Nenhum governo até hoje conseguiu colocar o interesse econômico e a saúde dos brasileiros acima do lucro da indústria farmacêutica
Por Oded Grajew, coordenador-geral da Rede Nossa São Paulo
Estima-se que os brasileiros gastem desnecessariamente cerca de R$ 13 bilhões por ano com medicamentos! Você certamente já se confrontou com a seguinte situação: foi a uma farmácia para comprar um certo número de pílulas receitadas por seu médico e teve que levar uma quantidade maior por causa da embalagem oferecida pelo fabricante.
Os remédios armazenados na casa das pessoas oferecem um risco à saúde da população: podem ser ingeridos por crianças ou reutilizados inadvertidamente numa outra ocasião com data de validade já vencida, provocando graves intoxicações. Além disso, são frequentes os episódios em que, por falta de recursos, muitos compram uma parte do medicamento prescrito e, ao primeiro sinal de melhora, interrompem o tratamento, provocando inevitáveis danos à saúde.

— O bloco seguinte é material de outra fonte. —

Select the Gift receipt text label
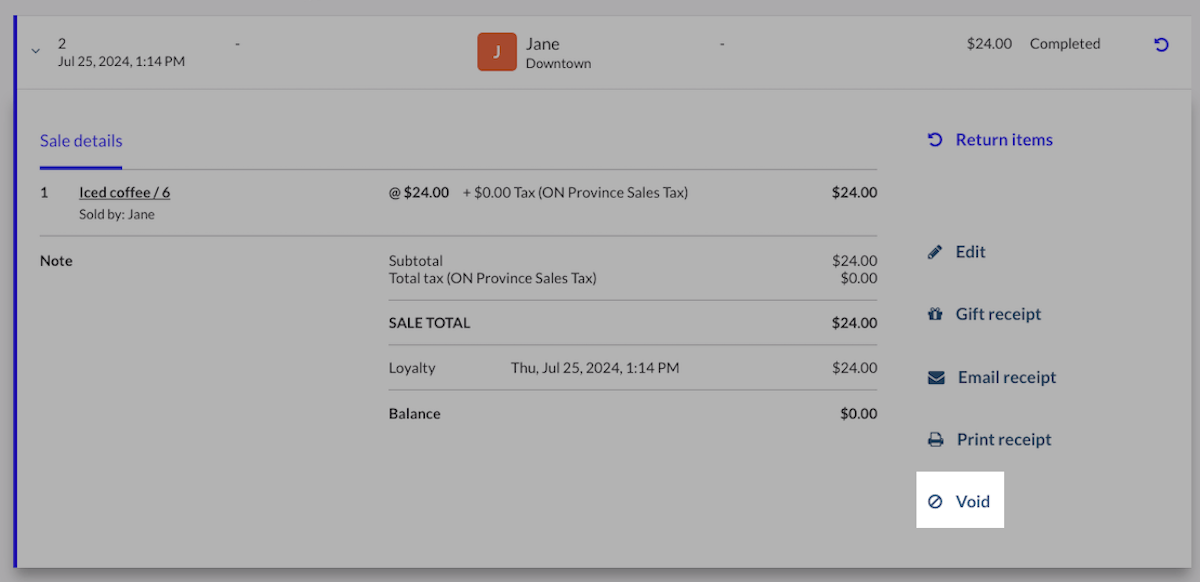1200x582 pixels. 998,314
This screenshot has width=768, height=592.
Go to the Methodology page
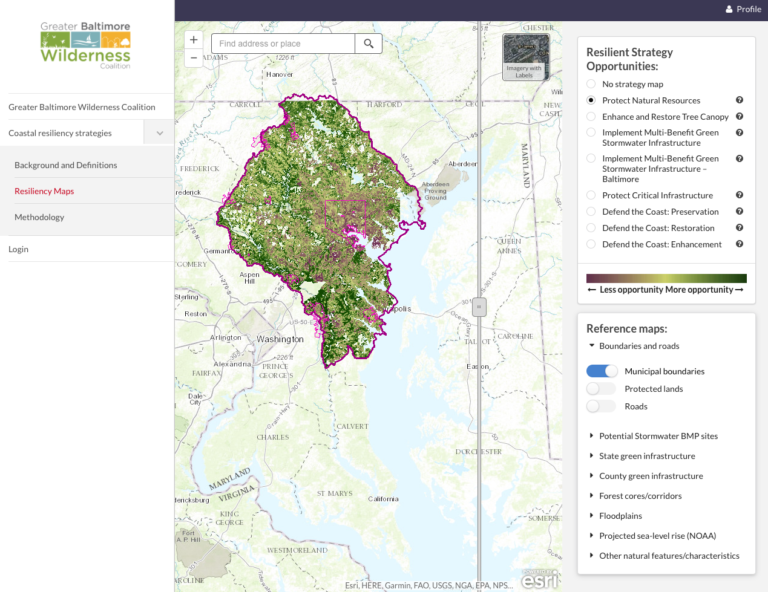click(39, 217)
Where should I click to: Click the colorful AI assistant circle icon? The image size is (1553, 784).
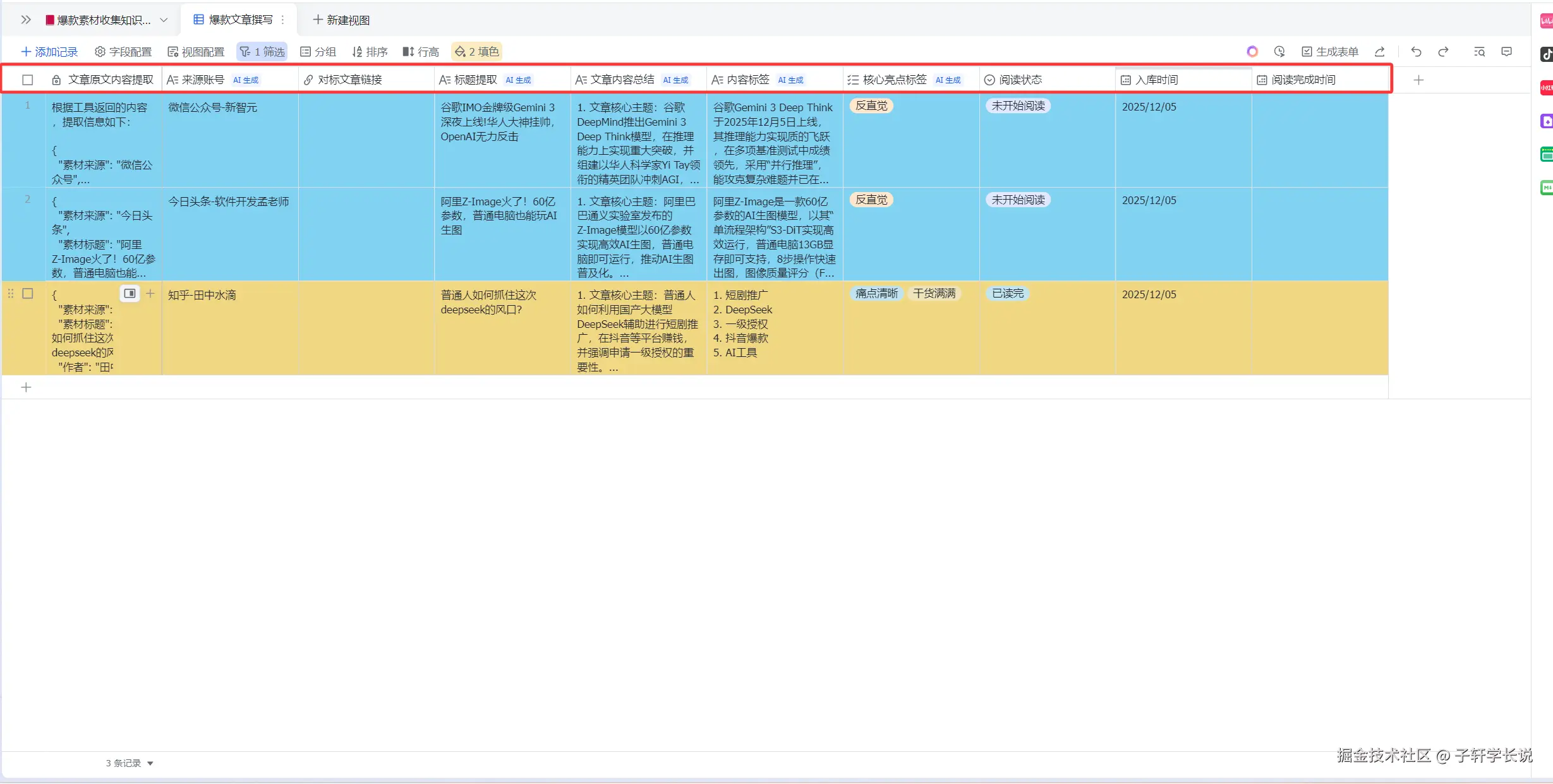[1252, 52]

Justamente para evitar problemas como esses, os países desenvolvidos e muitos outros obrigam os fabricantes e as farmácias a venderem remédios fracionados, isto é, a comercializarem o número exato de pílulas receitadas. Se o paciente apresenta uma receita para tomar três doses de antibióticos diárias durante cinco dias, a farmácia lhe vende 15 comprimidos. Todas as multinacionais instaladas no Brasil agem dessa forma em muitos países, inclusive nos seus de origem.
Durante um ano, em 2003, fui assessor especial do ex-presidente Lula. Apresentei a ele a proposta de introduzir no Brasil a obrigatoriedade do remédio fracionado, mostrando as enormes vantagens econômicas e de saúde para os brasileiros.
Lula, então, me deu razão e chegou a citar as palavras de sua mulher, Marisa, que se queixava das inúmeras caixas de remédio não utilizadas guardadas no armário do banheiro. Depois disso, o fracionamento passou a ser facultativo, mas não obrigatório.
Ao deixar o governo e reassumir a presidência do Instituto Ethos, tentei levar adiante a campanha pela introdução do remédio fracionado no Brasil. A indústria farmacêutica reagiu violentamente ameaçando retirar todos os fabricantes de remédios do quadro associativo do Ethos. Sugeri que fizéssemos uma coletiva de imprensa explicando os motivos dessa saída.
Em seguida, telefonei para o presidente da fundação Novartis na Suíça relatando o caso e perguntando se o discurso da responsabilidade social da empresa era realmente sério –isso porque a Novartis e outras multinacionais oferecem remédios fracionados em outros países, mas não o fazem no Brasil.
As ameaças contra o Instituto Ethos cessaram, mas o forte, rico e poderoso lobby da indústria farmacêutica contribuiu com mais de R$ 12 milhões nas eleições de 2010 e conseguiu impedir, até o momento, a obrigatoriedade do remédio fracionado no Brasil.
Nenhum dos governos até agora conseguiu enfrentar esse desafio de colocar o interesse econômico e a saúde dos brasileiros acima do lucro da indústria farmacêutica brasileira –que, aliás, é um dos maiores do mundo. Espero que este artigo sensibilize o governo e a sociedade para agirem contra esse crime hediondo que atinge diretamente o bolso e a saúde dos brasileiros.